My boss went to these International Corporations selling ROI for a following of 50,000 plus when in reality our following was 6,000.

He got the sponsorship revenue that he wanted, but in return, we could not provide these companies any ROI. Actually, in the end, he wound up having us ‘fudge’ the analytics to make it look like we had larger responsiveness than we did. This caused a rift in the relationship with these sponsors because he essentially blamed lack of investment in this companies on these companies. Let’s just say… they weren’t interested in sponsoring more events after that.

The purpose of this story? Don’t always believe everything that you see online. My theory is that a lot of these major Youtubers that people might be watching, they bought a lot of their followers. If someone has 1.2 million Youtube subscribers and are making an average of 10-15 thousand views per video, something’s not right. If someone has 10,000 WordPress followers and garners 5-10 likes per post, something’s not right. You may not be able to prove they bought their followers, but you can think twice before you accept any recommendations for products or advice they’re giving you.


REASONS TO NOT PURCHASE FOLLOWERS:

  1. It’s dishonest. Whether your accounts are for business or personal, shouldn’t your main goal to be honest with the people you’re interacting with?
  2. You’re not purchasing organic, responsive followers for your page, you’re purchasing bot accounts to make it look as though you have a lot of followers when in reality. If you think your content is good, these bots aren’t going to care.
  3. Purchased followers distort your performance metrics. If you have have 100 followers and a 60% read rate, your performance metrics are what I used to call ‘Bomb.com’ in the marketing realm. If you purchase 1,000 followers, your performance metrics are still 60 followers of 100, but your metrics look like you get 60 of 1,000.
  4. Instagram and Twitter have people on staff to purge fake accounts. This purging of bots has gotten even more strict after the last Presidential Election in the United States.
  5. If you have a desire to give ROI with respect to your social media platforms, you’re essentially lying to any companies you’re doing business with. You’ll be lying to get their business and you’ll need to lie to them (and ‘fudge’ the analytics) once you fail to meet the designated ROI.
  6. If your goal is to influence, you’re not going to be able to influence bots.
  7. Bought followers can often bring spam with them.
  8. What you lack in credibility after purchasing followers, you’re going to have to lie to cover up, or let people see the truth… you lack credibility.

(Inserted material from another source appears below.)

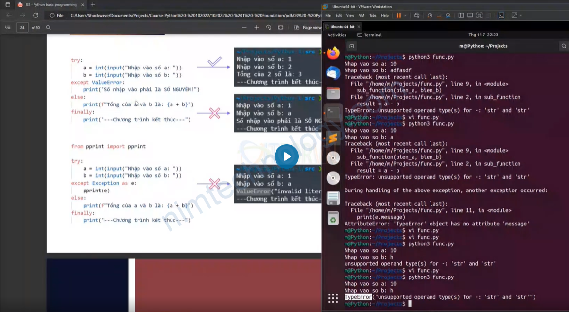Click the PDF page number input field

(x=22, y=28)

I wholeheartedly believe that purchasing followers is wrong. I wish that brands would pay more attention to the people and companies they’re doing work with. I want them to look beyond the number of followers that someone has to ask for real time analytics and proof of engagement.

I won’t name any names, but I can think of at least a dozen people off the top of my head I feel like would struggle to show real time metrics/analytics to any of the companies they do business with. That being said, there seem to be a lot of companies in this world who see that follower count and don’t look beyond followers. I guess you could say that’s the company’s fault, and yes it partially is. But then you get into the ‘fool me once…’ cliche.

If you’re really wanting to be organic, open, honest and real with the genuine people who do choose to follow you on social media, buying extra followers isn’t going to do you any favours.